MDDUS chief executive Chris Kenny said: 'Today’s reduction in the discount rate is good news for lawyers, but bad news for the NHS. It adds avoidable pressure on NHS resources and doctors’ and dentists’ subscriptions to medical defence organisations.
'It is disappointing that Scottish ministers have chosen to follow their English counterparts in this potentially legally flawed decision, particularly when consultation on an improved system in England is expected in a matter of days. We will be seeking urgent assurances from Scottish ministers about their plans for improvement, and how they plan to tackle the funding consequences for the NHS in Scotland and our members.'
Dr Hugh Stewart, MDU director of legal services and Scottish affairs, said: 'The Scottish government has, overnight, increased the cost of claims against GPs, some of which may now double in cost. Although GPs treat NHS patients, they pay for their own indemnity against claims and must be protected against the inevitable increase in indemnity costs that this change in the law will cause.
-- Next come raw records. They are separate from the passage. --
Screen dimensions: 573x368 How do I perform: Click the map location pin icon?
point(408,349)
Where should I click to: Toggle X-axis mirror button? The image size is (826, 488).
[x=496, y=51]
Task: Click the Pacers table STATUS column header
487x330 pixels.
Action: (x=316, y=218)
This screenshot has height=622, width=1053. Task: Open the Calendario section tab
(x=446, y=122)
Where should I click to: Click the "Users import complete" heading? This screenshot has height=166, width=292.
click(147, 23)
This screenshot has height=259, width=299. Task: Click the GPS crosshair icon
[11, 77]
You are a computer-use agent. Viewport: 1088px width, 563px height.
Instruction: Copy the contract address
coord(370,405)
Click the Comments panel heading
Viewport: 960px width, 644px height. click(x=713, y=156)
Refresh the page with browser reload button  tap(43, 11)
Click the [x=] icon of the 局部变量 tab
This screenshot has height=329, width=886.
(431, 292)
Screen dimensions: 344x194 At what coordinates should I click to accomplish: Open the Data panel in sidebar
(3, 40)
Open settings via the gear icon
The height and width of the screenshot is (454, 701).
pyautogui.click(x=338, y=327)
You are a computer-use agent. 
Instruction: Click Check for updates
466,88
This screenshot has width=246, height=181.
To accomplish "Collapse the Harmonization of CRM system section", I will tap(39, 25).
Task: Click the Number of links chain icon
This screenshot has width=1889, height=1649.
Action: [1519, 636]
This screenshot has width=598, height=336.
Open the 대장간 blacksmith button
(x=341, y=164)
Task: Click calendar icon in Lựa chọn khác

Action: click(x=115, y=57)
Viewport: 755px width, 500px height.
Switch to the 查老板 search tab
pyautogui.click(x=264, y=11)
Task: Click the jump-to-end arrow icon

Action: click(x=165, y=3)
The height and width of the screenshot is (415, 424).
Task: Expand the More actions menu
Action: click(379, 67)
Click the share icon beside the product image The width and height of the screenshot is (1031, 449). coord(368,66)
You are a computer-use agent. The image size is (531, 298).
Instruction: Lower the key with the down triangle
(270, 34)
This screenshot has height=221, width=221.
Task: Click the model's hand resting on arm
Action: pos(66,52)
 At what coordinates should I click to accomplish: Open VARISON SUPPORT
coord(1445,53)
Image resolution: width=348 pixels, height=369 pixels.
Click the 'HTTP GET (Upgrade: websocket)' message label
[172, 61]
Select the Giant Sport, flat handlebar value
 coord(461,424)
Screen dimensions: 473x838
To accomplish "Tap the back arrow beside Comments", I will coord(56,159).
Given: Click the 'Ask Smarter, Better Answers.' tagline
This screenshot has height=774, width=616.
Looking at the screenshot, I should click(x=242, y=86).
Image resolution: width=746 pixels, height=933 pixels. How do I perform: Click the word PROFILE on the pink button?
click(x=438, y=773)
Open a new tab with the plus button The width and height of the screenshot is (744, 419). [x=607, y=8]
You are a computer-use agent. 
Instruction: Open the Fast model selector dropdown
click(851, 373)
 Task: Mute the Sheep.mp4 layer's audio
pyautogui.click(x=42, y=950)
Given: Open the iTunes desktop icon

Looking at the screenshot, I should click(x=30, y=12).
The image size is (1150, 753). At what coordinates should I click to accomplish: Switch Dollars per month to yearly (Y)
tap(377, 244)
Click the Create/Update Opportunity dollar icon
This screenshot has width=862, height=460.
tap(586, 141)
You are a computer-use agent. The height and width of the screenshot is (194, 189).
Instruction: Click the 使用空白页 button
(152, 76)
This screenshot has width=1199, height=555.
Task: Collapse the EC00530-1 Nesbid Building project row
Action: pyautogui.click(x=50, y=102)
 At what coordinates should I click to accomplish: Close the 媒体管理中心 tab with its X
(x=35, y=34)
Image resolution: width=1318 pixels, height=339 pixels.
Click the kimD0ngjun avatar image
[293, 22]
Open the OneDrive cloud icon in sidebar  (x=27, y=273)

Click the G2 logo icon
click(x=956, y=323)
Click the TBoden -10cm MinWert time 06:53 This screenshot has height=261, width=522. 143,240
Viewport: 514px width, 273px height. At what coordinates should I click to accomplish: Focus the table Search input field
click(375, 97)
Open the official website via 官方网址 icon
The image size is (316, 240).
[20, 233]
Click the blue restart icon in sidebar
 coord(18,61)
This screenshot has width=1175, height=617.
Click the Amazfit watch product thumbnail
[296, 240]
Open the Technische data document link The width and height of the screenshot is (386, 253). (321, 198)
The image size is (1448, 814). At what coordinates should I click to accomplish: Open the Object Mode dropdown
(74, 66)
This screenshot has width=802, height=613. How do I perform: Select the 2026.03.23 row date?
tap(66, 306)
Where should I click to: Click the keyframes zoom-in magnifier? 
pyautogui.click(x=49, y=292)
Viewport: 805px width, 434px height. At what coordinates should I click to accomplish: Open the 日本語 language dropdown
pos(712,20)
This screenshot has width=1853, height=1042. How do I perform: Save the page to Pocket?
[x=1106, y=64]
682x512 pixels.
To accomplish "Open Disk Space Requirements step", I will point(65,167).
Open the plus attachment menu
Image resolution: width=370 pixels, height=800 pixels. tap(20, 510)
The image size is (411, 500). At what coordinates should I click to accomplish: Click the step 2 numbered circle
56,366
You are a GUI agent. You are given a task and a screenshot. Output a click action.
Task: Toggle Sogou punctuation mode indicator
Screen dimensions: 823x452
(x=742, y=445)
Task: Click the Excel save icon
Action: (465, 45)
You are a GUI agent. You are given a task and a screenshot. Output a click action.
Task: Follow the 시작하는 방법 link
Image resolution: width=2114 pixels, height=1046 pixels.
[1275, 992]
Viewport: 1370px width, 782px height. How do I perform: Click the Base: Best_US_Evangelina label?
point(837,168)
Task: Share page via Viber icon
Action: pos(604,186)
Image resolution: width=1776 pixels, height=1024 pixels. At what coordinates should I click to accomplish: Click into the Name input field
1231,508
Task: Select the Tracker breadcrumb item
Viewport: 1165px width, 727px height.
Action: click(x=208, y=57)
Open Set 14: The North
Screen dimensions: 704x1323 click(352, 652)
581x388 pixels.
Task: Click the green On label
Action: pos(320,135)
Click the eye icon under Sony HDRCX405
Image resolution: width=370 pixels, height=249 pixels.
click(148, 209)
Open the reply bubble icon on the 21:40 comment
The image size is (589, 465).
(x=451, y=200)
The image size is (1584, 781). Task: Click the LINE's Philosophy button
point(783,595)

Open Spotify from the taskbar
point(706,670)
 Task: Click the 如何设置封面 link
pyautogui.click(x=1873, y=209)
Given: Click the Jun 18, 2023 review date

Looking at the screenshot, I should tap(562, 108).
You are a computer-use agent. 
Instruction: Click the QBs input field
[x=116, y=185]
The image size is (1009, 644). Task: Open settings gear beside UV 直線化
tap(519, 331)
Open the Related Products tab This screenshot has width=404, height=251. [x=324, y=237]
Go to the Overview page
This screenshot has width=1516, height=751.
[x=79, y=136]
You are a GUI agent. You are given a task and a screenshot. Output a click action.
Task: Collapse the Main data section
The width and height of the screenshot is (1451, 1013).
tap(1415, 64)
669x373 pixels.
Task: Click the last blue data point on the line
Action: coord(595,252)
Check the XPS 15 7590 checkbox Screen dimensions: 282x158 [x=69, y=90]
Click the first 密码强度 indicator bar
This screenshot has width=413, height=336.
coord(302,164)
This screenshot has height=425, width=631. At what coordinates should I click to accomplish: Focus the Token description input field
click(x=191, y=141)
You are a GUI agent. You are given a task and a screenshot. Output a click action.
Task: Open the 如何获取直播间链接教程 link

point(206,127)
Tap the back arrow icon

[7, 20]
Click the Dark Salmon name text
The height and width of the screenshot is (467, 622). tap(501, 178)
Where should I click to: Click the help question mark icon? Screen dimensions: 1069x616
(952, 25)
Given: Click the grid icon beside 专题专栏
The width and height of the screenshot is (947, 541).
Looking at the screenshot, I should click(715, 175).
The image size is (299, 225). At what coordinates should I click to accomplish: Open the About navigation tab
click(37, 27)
'We are considering the impact of this decision carefully and will seek to work with the Scottish health and social care directorate to find a solution to protect our GP members.'
MPS chief executive Simon Kayll said: 'We are extremely disappointed and concerned by the Scottish government’s decision to follow England and Wales and reduce the personal injury discount rate so dramatically. A rate of -0.75% is unsustainable. Without sufficient support from government for GPs, this decision will significantly increase the cost of settling future loss claims against the NHS and our members in Scotland at a time when the cost of clinical negligence is already at a worryingly high level.'
GPC Scotland chair Dr Alan McDevitt warned earlier this month at the Scottish LMCs conference that it would not be fair to expect GPs to bear the extra cost of the updated rate, which will inflate the value of personal injury payouts.
He said the BMA had been clear with the Scottish government that it would expect GPs' costs to be covered through contract funding. Dr McDevitt also told LMCs this month that the current situation around indemnity was not sustainable and that a 'significant change' was needed to stop GPs quitting the profession.